Niemiecka prokurator: Protasiewicz! Odpowiesz przed niemieckim sądem!

2014-05-15 4:00

Tuż po wyborach do Parlamentu Europejskiego niemiecka prokuratura postawi Jackowi Protasiewiczowi (46 l.) dwa zarzuty. - Przesłuchaliśmy świadków. Mamy wystarczające dowody, by skierować sprawę do sądu. Zarzuty są poważne - przekonuje nas rzeczniczka prokuratury we Frankfurcie, Doris Moelle-Scheu. Politykowi Platformy Obywatelskiej może grozić nawet do 3 lat więzienia.

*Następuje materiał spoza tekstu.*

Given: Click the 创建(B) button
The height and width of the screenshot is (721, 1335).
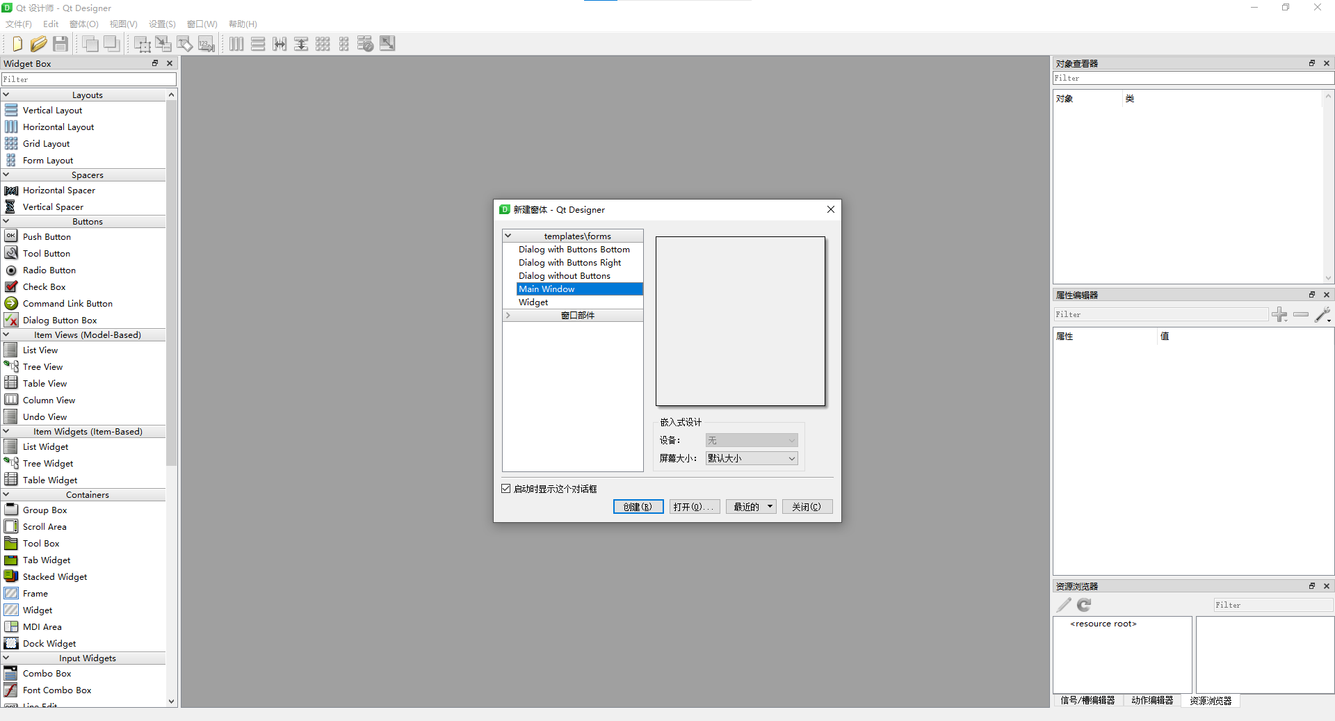Looking at the screenshot, I should tap(638, 506).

W tej sprawie zeznania obciążające Jacka Protasiewicza złożyło czterech świadków. Niemiecka prokuratura jest niemal gotowa, by postawić politykowi Platformy Obywatelskiej dwa zarzuty: posługiwania się znakami i symbolami organizacji działających w sprzeczności z niemiecką konstytucją oraz zarzut uwłaczania godności funkcjonariusza państwowego. Jeśli aktualny szef dolnośląskiej PO stanie przed sądem, to mogą mu grozić nawet 3 lata więzienia.

Zobacz: Śmiech na sali! Protasiewicz tłumaczy się w Europarlamencie, a parlamentarzyści grają na tablecie, rozmawiają i ziewają! WIDEO

Przypomnijmy, że po incydencie na niemieckim lotnisku we Frankfurcie europoseł Jacek Protasiewicz zrezygnował ze startu do Parlamentu Europejskiego. Zatem w dniu wyborów przestaje go chronić immunitet. - Do tej pory mieliśmy związane ręce, bo europoseł był chroniony immunitetem. Ale jak tylko zostanie pozbawiony tej ochrony, to od razu możemy skierować sprawę do sądu - powiedziała nam rzeczniczka prokuratury we Frankfurcie, Doris Moelle-Scheu. - A jak wynika z dostarczonych nam przez policję dokumentów, zarzuty są, według naszego prawodawstwa, poważne. Będąc wyraźnie pod wpływem alkoholu, co potwierdzili naoczni świadkowie, zachowywał się agresywnie i obrażał niemieckich urzędników, krzycząc do nich "Heil Hitler!" i "naziści" - dopowiada Doris Moelle-Scheu.